§ Task data
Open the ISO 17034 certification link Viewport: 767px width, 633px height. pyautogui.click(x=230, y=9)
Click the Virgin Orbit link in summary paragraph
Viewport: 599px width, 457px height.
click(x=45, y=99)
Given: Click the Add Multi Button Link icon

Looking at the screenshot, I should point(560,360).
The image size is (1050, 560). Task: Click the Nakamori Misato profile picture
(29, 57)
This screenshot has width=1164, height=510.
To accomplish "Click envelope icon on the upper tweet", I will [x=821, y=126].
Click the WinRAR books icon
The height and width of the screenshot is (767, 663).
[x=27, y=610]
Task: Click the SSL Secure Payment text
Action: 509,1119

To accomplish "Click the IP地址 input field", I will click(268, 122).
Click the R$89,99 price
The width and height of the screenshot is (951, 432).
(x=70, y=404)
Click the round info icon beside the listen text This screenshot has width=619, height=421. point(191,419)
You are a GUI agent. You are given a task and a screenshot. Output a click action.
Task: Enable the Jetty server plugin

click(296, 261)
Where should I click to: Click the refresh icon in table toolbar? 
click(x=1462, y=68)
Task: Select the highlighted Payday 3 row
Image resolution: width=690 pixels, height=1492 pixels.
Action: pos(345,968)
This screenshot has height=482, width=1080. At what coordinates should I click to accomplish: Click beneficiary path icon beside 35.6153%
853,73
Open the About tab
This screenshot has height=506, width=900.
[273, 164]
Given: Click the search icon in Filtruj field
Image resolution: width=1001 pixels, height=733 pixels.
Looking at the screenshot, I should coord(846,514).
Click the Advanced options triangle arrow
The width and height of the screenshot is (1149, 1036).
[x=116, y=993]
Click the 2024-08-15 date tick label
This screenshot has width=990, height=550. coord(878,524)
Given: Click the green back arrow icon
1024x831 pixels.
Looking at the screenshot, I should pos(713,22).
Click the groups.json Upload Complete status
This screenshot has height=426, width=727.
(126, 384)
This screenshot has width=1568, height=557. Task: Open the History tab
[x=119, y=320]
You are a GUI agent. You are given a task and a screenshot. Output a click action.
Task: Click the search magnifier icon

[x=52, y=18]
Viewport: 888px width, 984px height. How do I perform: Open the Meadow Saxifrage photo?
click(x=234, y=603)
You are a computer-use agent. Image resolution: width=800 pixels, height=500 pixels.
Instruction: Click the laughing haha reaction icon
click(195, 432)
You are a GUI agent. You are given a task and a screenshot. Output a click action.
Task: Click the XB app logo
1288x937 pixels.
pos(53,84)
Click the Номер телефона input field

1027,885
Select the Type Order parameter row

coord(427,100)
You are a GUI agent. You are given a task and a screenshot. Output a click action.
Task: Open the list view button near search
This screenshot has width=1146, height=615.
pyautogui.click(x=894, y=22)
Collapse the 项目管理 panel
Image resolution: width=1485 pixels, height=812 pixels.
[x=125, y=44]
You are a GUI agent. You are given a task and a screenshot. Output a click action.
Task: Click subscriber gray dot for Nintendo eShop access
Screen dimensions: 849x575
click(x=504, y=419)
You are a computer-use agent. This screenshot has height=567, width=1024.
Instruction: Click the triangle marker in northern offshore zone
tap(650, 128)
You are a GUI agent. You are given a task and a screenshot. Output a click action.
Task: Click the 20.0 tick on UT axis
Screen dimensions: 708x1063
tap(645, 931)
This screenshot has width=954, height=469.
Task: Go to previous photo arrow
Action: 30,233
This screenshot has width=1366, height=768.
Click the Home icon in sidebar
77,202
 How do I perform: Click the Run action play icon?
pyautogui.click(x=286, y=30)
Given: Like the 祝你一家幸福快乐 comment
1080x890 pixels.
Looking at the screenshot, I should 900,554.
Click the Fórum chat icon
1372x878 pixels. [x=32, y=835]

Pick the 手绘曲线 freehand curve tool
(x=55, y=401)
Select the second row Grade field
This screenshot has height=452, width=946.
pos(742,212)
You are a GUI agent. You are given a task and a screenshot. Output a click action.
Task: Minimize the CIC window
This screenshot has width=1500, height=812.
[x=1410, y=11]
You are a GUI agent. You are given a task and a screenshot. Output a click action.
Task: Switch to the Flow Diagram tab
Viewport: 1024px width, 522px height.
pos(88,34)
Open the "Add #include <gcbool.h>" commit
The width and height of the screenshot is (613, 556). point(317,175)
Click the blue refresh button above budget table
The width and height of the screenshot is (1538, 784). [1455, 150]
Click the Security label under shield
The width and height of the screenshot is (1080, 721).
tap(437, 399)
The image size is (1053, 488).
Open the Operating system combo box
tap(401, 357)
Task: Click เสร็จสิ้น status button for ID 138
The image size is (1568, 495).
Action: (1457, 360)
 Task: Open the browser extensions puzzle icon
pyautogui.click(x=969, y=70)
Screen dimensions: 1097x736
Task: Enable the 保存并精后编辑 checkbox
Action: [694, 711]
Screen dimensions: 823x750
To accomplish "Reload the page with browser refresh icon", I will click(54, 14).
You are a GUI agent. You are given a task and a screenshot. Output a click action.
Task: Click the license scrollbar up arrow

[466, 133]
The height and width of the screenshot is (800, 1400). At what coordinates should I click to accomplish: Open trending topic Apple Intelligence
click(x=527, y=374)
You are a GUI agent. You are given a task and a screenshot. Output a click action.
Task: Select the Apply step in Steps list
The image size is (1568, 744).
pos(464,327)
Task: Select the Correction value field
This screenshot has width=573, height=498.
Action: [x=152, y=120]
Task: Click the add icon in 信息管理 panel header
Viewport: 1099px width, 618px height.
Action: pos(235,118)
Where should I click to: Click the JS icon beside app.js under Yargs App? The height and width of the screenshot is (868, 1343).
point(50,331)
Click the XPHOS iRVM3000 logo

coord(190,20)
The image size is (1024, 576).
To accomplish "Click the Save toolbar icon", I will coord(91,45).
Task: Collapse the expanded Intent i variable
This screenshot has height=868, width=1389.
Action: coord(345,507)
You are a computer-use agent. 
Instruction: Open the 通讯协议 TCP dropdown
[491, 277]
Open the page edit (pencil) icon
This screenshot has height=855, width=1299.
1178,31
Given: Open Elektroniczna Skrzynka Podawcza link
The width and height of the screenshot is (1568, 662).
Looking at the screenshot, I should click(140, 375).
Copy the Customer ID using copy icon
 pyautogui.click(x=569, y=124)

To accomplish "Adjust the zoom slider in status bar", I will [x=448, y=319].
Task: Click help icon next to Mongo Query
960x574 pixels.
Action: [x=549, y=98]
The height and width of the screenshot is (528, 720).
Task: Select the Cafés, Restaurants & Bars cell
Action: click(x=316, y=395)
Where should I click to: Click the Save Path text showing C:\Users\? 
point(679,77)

§ Exercise directions
Set the records down again in full, exactly as they read.

§ The answer
Open the ISO 17034 certification link Viewport: 767px width, 633px height. pyautogui.click(x=230, y=9)
Click the Virgin Orbit link in summary paragraph
Viewport: 599px width, 457px height.
click(x=45, y=99)
Given: Click the Add Multi Button Link icon

Looking at the screenshot, I should point(560,360).
The image size is (1050, 560). Task: Click the Nakamori Misato profile picture
(29, 57)
This screenshot has width=1164, height=510.
To accomplish "Click envelope icon on the upper tweet", I will [x=821, y=126].
Click the WinRAR books icon
The height and width of the screenshot is (767, 663).
[x=27, y=610]
Task: Click the SSL Secure Payment text
Action: 509,1119

To accomplish "Click the IP地址 input field", I will click(268, 122).
Click the R$89,99 price
The width and height of the screenshot is (951, 432).
(x=70, y=404)
Click the round info icon beside the listen text This screenshot has width=619, height=421. point(191,419)
You are a GUI agent. You are given a task and a screenshot. Output a click action.
Task: Enable the Jetty server plugin

click(296, 261)
Where should I click to: Click the refresh icon in table toolbar? 
click(x=1462, y=68)
Task: Select the highlighted Payday 3 row
Image resolution: width=690 pixels, height=1492 pixels.
Action: pos(345,968)
This screenshot has height=482, width=1080. At what coordinates should I click to accomplish: Click beneficiary path icon beside 35.6153%
853,73
Open the About tab
This screenshot has height=506, width=900.
[273, 164]
Given: Click the search icon in Filtruj field
Image resolution: width=1001 pixels, height=733 pixels.
Looking at the screenshot, I should coord(846,514).
Click the Advanced options triangle arrow
The width and height of the screenshot is (1149, 1036).
[x=116, y=993]
Click the 2024-08-15 date tick label
This screenshot has width=990, height=550. coord(878,524)
Given: Click the green back arrow icon
1024x831 pixels.
Looking at the screenshot, I should pos(713,22).
Click the groups.json Upload Complete status
This screenshot has height=426, width=727.
(126, 384)
This screenshot has width=1568, height=557. Task: Open the History tab
[x=119, y=320]
You are a GUI agent. You are given a task and a screenshot. Output a click action.
Task: Click the search magnifier icon

[x=52, y=18]
Viewport: 888px width, 984px height. How do I perform: Open the Meadow Saxifrage photo?
click(x=234, y=603)
You are a computer-use agent. Image resolution: width=800 pixels, height=500 pixels.
Instruction: Click the laughing haha reaction icon
click(195, 432)
You are a GUI agent. You are given a task and a screenshot. Output a click action.
Task: Click the XB app logo
1288x937 pixels.
pos(53,84)
Click the Номер телефона input field

1027,885
Select the Type Order parameter row

coord(427,100)
You are a GUI agent. You are given a task and a screenshot. Output a click action.
Task: Open the list view button near search
This screenshot has width=1146, height=615.
pyautogui.click(x=894, y=22)
Collapse the 项目管理 panel
Image resolution: width=1485 pixels, height=812 pixels.
[x=125, y=44]
You are a GUI agent. You are given a task and a screenshot. Output a click action.
Task: Click subscriber gray dot for Nintendo eShop access
Screen dimensions: 849x575
click(x=504, y=419)
You are a computer-use agent. This screenshot has height=567, width=1024.
Instruction: Click the triangle marker in northern offshore zone
tap(650, 128)
You are a GUI agent. You are given a task and a screenshot. Output a click action.
Task: Click the 20.0 tick on UT axis
Screen dimensions: 708x1063
tap(645, 931)
This screenshot has width=954, height=469.
Task: Go to previous photo arrow
Action: 30,233
This screenshot has width=1366, height=768.
Click the Home icon in sidebar
77,202
 How do I perform: Click the Run action play icon?
pyautogui.click(x=286, y=30)
Given: Like the 祝你一家幸福快乐 comment
1080x890 pixels.
Looking at the screenshot, I should 900,554.
Click the Fórum chat icon
1372x878 pixels. [x=32, y=835]

Pick the 手绘曲线 freehand curve tool
(x=55, y=401)
Select the second row Grade field
This screenshot has height=452, width=946.
pos(742,212)
You are a GUI agent. You are given a task and a screenshot. Output a click action.
Task: Minimize the CIC window
This screenshot has width=1500, height=812.
[x=1410, y=11]
You are a GUI agent. You are given a task and a screenshot. Output a click action.
Task: Switch to the Flow Diagram tab
Viewport: 1024px width, 522px height.
pos(88,34)
Open the "Add #include <gcbool.h>" commit
The width and height of the screenshot is (613, 556). point(317,175)
Click the blue refresh button above budget table
The width and height of the screenshot is (1538, 784). [1455, 150]
Click the Security label under shield
The width and height of the screenshot is (1080, 721).
tap(437, 399)
The image size is (1053, 488).
Open the Operating system combo box
tap(401, 357)
Task: Click เสร็จสิ้น status button for ID 138
The image size is (1568, 495).
Action: (1457, 360)
 Task: Open the browser extensions puzzle icon
pyautogui.click(x=969, y=70)
Screen dimensions: 1097x736
Task: Enable the 保存并精后编辑 checkbox
Action: [694, 711]
Screen dimensions: 823x750
To accomplish "Reload the page with browser refresh icon", I will click(54, 14).
You are a GUI agent. You are given a task and a screenshot. Output a click action.
Task: Click the license scrollbar up arrow

[466, 133]
The height and width of the screenshot is (800, 1400). At what coordinates should I click to accomplish: Open trending topic Apple Intelligence
click(x=527, y=374)
You are a GUI agent. You are given a task and a screenshot. Output a click action.
Task: Select the Apply step in Steps list
The image size is (1568, 744).
pos(464,327)
Task: Select the Correction value field
This screenshot has width=573, height=498.
Action: [x=152, y=120]
Task: Click the add icon in 信息管理 panel header
Viewport: 1099px width, 618px height.
Action: pos(235,118)
Where should I click to: Click the JS icon beside app.js under Yargs App? The height and width of the screenshot is (868, 1343).
point(50,331)
Click the XPHOS iRVM3000 logo

coord(190,20)
The image size is (1024, 576).
To accomplish "Click the Save toolbar icon", I will coord(91,45).
Task: Collapse the expanded Intent i variable
This screenshot has height=868, width=1389.
Action: coord(345,507)
You are a computer-use agent. 
Instruction: Open the 通讯协议 TCP dropdown
[491, 277]
Open the page edit (pencil) icon
This screenshot has height=855, width=1299.
1178,31
Given: Open Elektroniczna Skrzynka Podawcza link
The width and height of the screenshot is (1568, 662).
Looking at the screenshot, I should click(140, 375).
Copy the Customer ID using copy icon
 pyautogui.click(x=569, y=124)

To accomplish "Adjust the zoom slider in status bar", I will [x=448, y=319].
Task: Click help icon next to Mongo Query
960x574 pixels.
Action: [x=549, y=98]
The height and width of the screenshot is (528, 720).
Task: Select the Cafés, Restaurants & Bars cell
Action: click(x=316, y=395)
Where should I click to: Click the Save Path text showing C:\Users\? 
point(679,77)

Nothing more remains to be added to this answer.